▶ _Task objective_
Can you write out all the lines of the data below again, requests included, with every coordinate in the answers scaled by 0.25 and rounded to whole numbers, halves rounded up? Leave the pictures out of your reply.

▶ _Exercise inputs_
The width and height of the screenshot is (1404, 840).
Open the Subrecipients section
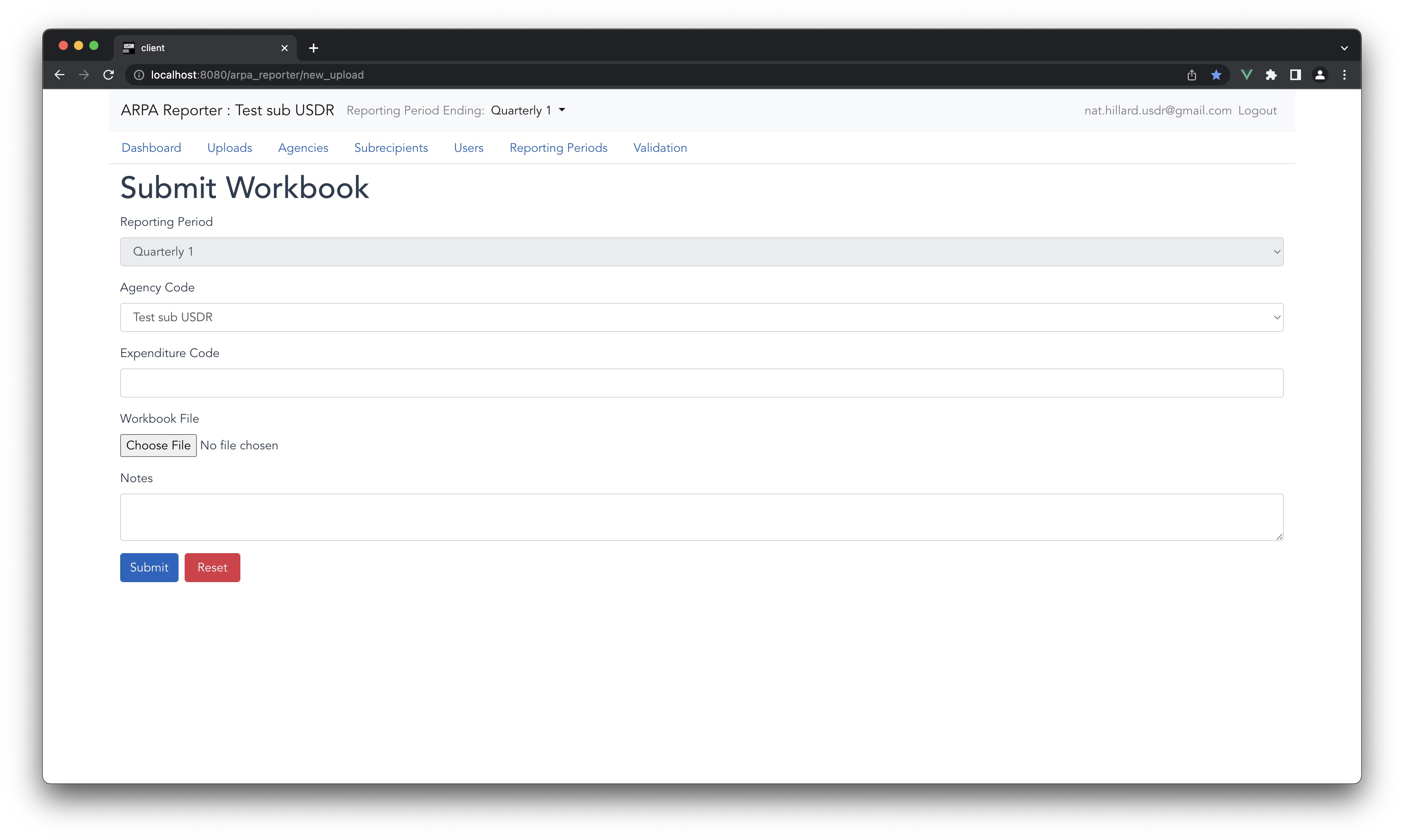(391, 148)
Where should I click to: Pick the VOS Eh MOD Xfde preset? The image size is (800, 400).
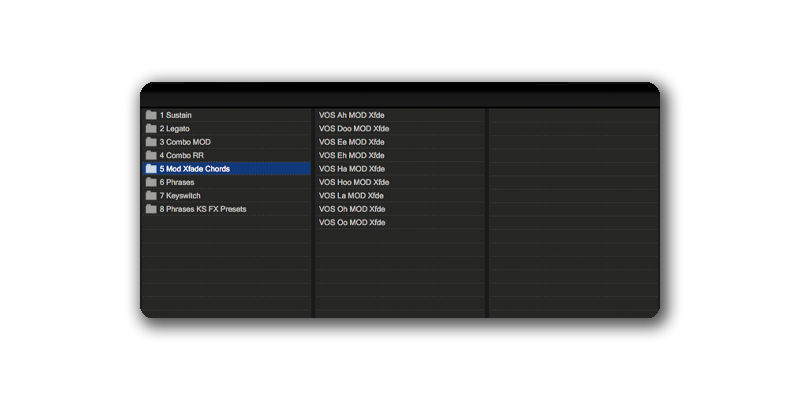click(x=351, y=155)
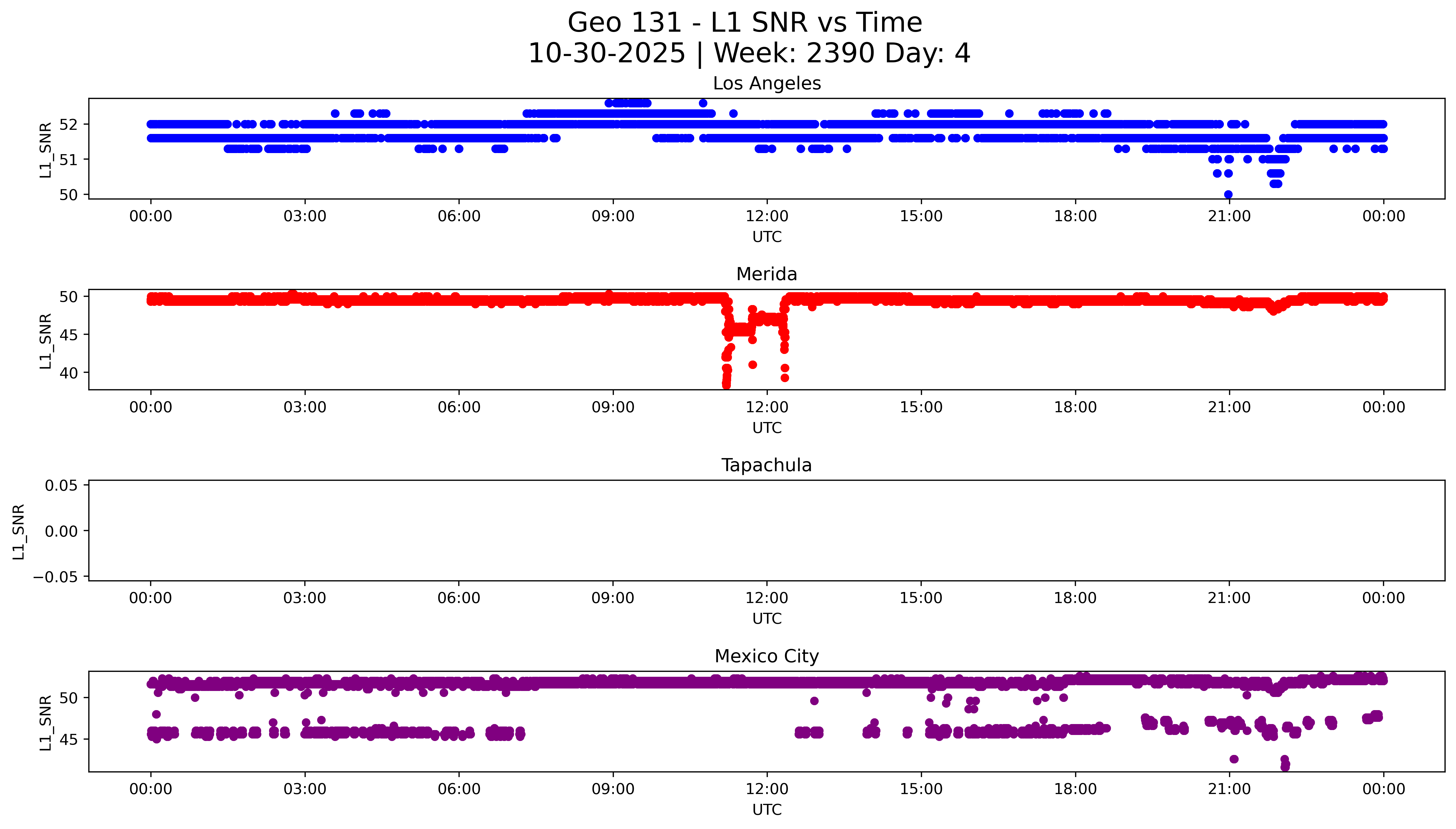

▶ _Result for this exercise_
The width and height of the screenshot is (1404, 840).
Open the Subrecipients section
(98, 37)
Where should I click to: Pick the VOS Eh MOD Xfde preset? The image size is (800, 400).
click(x=88, y=39)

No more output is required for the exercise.